◆ PROBLEM DESCRIPTION: Keep only the lines from the top of the listing through the one with "Screen dimensions: 580x530", and reproduce them unaltered.

——————————

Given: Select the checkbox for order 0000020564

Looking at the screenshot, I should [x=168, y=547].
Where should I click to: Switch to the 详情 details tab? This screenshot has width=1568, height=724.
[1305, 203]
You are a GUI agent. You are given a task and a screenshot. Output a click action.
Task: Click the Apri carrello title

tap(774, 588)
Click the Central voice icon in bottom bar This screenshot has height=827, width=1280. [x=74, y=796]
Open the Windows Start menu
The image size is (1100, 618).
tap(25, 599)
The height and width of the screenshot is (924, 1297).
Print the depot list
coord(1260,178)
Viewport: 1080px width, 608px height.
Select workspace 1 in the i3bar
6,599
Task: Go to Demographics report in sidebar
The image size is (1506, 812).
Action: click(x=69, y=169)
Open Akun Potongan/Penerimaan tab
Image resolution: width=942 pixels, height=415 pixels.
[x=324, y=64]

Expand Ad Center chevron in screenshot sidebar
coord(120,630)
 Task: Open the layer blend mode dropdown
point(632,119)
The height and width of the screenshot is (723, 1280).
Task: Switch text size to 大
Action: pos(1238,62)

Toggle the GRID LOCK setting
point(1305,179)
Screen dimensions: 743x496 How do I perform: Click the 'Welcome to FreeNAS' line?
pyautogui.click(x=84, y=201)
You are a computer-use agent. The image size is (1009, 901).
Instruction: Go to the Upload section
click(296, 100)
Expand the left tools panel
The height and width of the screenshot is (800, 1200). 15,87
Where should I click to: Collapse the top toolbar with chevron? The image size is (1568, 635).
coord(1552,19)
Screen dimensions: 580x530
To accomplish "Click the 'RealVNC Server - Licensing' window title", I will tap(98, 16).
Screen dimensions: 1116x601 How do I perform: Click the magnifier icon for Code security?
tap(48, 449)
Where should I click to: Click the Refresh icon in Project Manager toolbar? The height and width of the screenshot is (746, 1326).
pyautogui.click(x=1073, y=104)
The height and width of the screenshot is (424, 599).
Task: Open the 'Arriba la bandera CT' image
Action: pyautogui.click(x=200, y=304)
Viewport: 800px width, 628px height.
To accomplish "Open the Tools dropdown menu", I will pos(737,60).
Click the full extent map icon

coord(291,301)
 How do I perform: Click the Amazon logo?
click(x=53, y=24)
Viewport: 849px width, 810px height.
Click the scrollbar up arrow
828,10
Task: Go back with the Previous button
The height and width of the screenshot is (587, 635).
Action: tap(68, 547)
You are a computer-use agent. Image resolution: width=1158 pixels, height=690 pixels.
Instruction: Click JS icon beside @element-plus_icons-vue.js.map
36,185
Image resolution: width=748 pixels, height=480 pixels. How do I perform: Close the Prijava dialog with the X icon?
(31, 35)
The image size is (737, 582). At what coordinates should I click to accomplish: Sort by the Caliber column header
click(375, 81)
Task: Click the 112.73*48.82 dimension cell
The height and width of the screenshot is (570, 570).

——————————

◆ TASK OUTPUT:
Given: Select the checkbox for order 0000020564

Looking at the screenshot, I should [x=168, y=547].
Where should I click to: Switch to the 详情 details tab? This screenshot has width=1568, height=724.
[1305, 203]
You are a GUI agent. You are given a task and a screenshot. Output a click action.
Task: Click the Apri carrello title

tap(774, 588)
Click the Central voice icon in bottom bar This screenshot has height=827, width=1280. [x=74, y=796]
Open the Windows Start menu
The image size is (1100, 618).
tap(25, 599)
The height and width of the screenshot is (924, 1297).
Print the depot list
coord(1260,178)
Viewport: 1080px width, 608px height.
Select workspace 1 in the i3bar
6,599
Task: Go to Demographics report in sidebar
The image size is (1506, 812).
Action: click(x=69, y=169)
Open Akun Potongan/Penerimaan tab
Image resolution: width=942 pixels, height=415 pixels.
[x=324, y=64]

Expand Ad Center chevron in screenshot sidebar
coord(120,630)
 Task: Open the layer blend mode dropdown
point(632,119)
The height and width of the screenshot is (723, 1280).
Task: Switch text size to 大
Action: pos(1238,62)

Toggle the GRID LOCK setting
point(1305,179)
Screen dimensions: 743x496 How do I perform: Click the 'Welcome to FreeNAS' line?
pyautogui.click(x=84, y=201)
You are a computer-use agent. The image size is (1009, 901).
Instruction: Go to the Upload section
click(296, 100)
Expand the left tools panel
The height and width of the screenshot is (800, 1200). 15,87
Where should I click to: Collapse the top toolbar with chevron? The image size is (1568, 635).
coord(1552,19)
Screen dimensions: 580x530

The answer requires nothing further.